◆ **Source material**
Content starts
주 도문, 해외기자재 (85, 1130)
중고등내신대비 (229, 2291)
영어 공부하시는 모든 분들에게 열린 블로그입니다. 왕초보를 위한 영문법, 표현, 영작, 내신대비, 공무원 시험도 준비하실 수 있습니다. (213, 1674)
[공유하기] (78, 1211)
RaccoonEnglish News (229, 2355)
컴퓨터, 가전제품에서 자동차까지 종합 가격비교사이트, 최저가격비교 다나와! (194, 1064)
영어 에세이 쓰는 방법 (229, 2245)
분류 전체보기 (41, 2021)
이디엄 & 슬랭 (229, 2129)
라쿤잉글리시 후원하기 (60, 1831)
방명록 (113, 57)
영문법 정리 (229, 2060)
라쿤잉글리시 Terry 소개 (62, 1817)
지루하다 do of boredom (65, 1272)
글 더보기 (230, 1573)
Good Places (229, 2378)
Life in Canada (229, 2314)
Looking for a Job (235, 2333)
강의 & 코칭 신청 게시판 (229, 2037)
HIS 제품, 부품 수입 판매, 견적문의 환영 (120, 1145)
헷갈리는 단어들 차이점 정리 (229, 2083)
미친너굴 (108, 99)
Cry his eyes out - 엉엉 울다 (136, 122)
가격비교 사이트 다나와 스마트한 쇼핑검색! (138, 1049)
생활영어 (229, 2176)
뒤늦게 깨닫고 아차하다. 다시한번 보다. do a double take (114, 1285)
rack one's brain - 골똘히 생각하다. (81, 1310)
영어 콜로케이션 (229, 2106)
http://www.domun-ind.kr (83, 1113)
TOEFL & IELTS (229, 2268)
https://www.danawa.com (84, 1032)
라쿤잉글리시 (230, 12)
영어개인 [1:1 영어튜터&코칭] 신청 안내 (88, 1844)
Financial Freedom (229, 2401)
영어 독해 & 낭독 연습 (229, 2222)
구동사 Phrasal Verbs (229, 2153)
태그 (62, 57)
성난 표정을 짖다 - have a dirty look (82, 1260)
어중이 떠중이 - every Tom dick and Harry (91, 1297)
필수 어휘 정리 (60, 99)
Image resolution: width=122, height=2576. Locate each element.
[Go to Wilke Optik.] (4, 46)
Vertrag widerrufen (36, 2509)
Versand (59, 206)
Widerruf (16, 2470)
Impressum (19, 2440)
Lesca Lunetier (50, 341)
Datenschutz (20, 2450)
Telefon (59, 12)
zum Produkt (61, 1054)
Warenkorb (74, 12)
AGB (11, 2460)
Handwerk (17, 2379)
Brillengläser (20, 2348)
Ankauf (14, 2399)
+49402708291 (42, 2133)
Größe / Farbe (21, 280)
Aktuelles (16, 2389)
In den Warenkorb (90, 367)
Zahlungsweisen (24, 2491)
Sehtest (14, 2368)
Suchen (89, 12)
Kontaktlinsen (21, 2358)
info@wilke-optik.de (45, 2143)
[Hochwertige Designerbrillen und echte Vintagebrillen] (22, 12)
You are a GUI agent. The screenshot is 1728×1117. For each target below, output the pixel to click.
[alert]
Content ends
Content starts
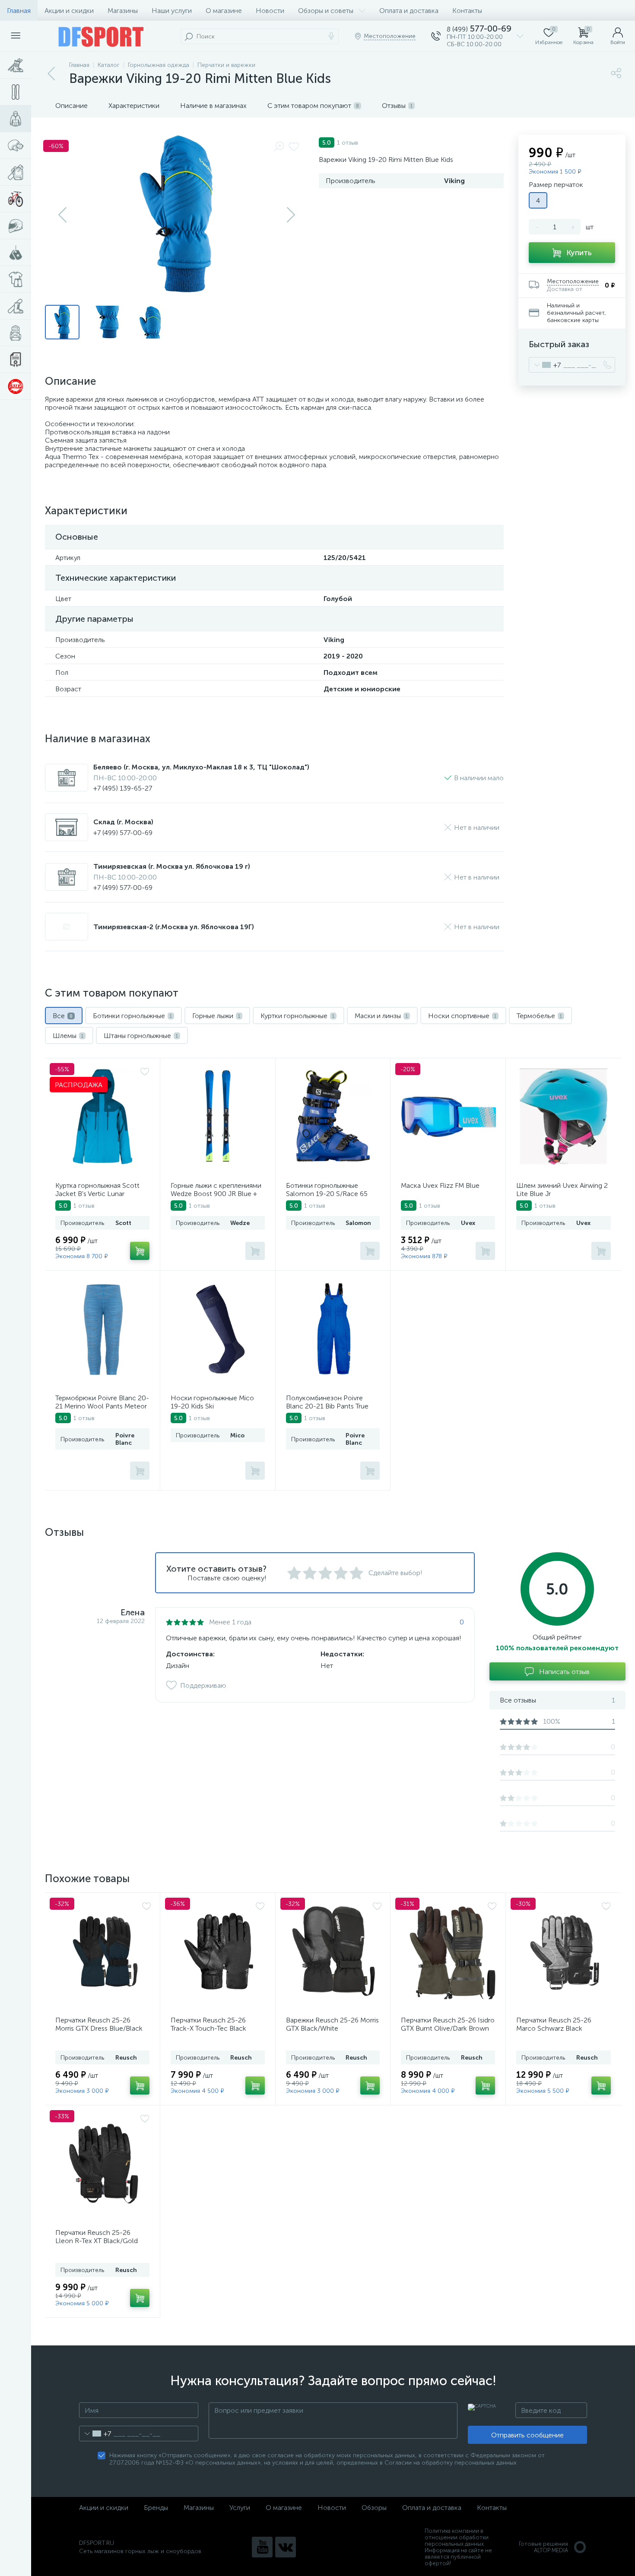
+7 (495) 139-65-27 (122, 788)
Content ends
Content starts
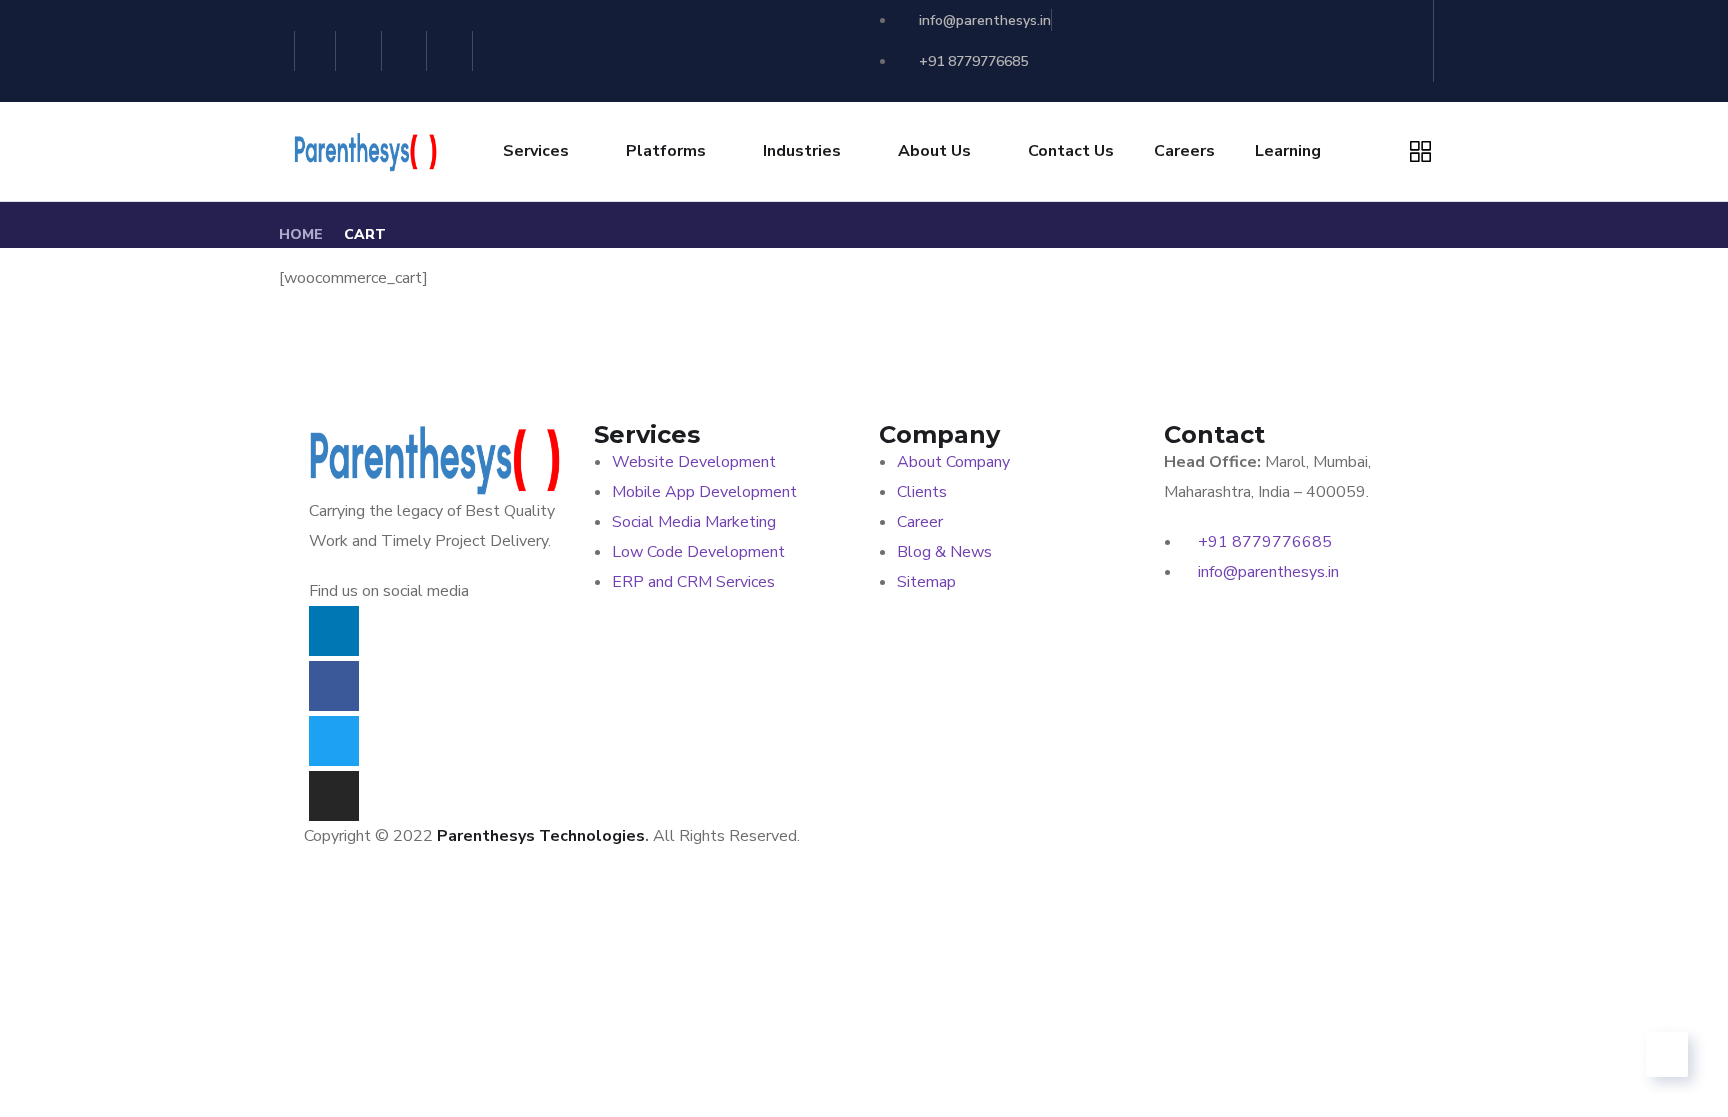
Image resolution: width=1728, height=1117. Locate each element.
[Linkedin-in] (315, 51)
Content ends
◆ **Activity**
Of the entries listed above, reproduce only the lines starting at the line containing "주 도문, 해외기자재 (85, 1130)" and ending at the line containing "Impressum (19, 2440)". Include both, exactly as they stand.

◆ **Exercise result**
주 도문, 해외기자재 (85, 1130)
중고등내신대비 (229, 2291)
영어 공부하시는 모든 분들에게 열린 블로그입니다. 왕초보를 위한 영문법, 표현, 영작, 내신대비, 공무원 시험도 준비하실 수 있습니다. (213, 1674)
[공유하기] (78, 1211)
RaccoonEnglish News (229, 2355)
컴퓨터, 가전제품에서 자동차까지 종합 가격비교사이트, 최저가격비교 다나와! (194, 1064)
영어 에세이 쓰는 방법 (229, 2245)
분류 전체보기 (41, 2021)
이디엄 & 슬랭 (229, 2129)
라쿤잉글리시 후원하기 (60, 1831)
방명록 (113, 57)
영문법 정리 (229, 2060)
라쿤잉글리시 Terry 소개 (62, 1817)
지루하다 do of boredom (65, 1272)
글 더보기 (230, 1573)
Good Places (229, 2378)
Life in Canada (229, 2314)
Looking for a Job (235, 2333)
강의 & 코칭 신청 게시판 (229, 2037)
HIS 제품, 부품 수입 판매, 견적문의 환영 (120, 1145)
헷갈리는 단어들 차이점 정리 (229, 2083)
미친너굴 (108, 99)
Cry his eyes out - 엉엉 울다 (136, 122)
가격비교 사이트 다나와 스마트한 쇼핑검색! (138, 1049)
생활영어 (229, 2176)
뒤늦게 깨닫고 아차하다. 다시한번 보다. do a double take (114, 1285)
rack one's brain - 골똘히 생각하다. (81, 1310)
영어 콜로케이션 (229, 2106)
http://www.domun-ind.kr (83, 1113)
TOEFL & IELTS (229, 2268)
https://www.danawa.com (84, 1032)
라쿤잉글리시 (230, 12)
영어개인 [1:1 영어튜터&코칭] 신청 안내 (88, 1844)
Financial Freedom (229, 2401)
영어 독해 & 낭독 연습 (229, 2222)
구동사 Phrasal Verbs (229, 2153)
태그 (62, 57)
성난 표정을 짖다 - have a dirty look (82, 1260)
어중이 떠중이 - every Tom dick and Harry (91, 1297)
필수 어휘 정리 (60, 99)
Image resolution: width=122, height=2576. Locate each element.
[Go to Wilke Optik.] (4, 46)
Vertrag widerrufen (36, 2509)
Versand (59, 206)
Widerruf (16, 2470)
Impressum (19, 2440)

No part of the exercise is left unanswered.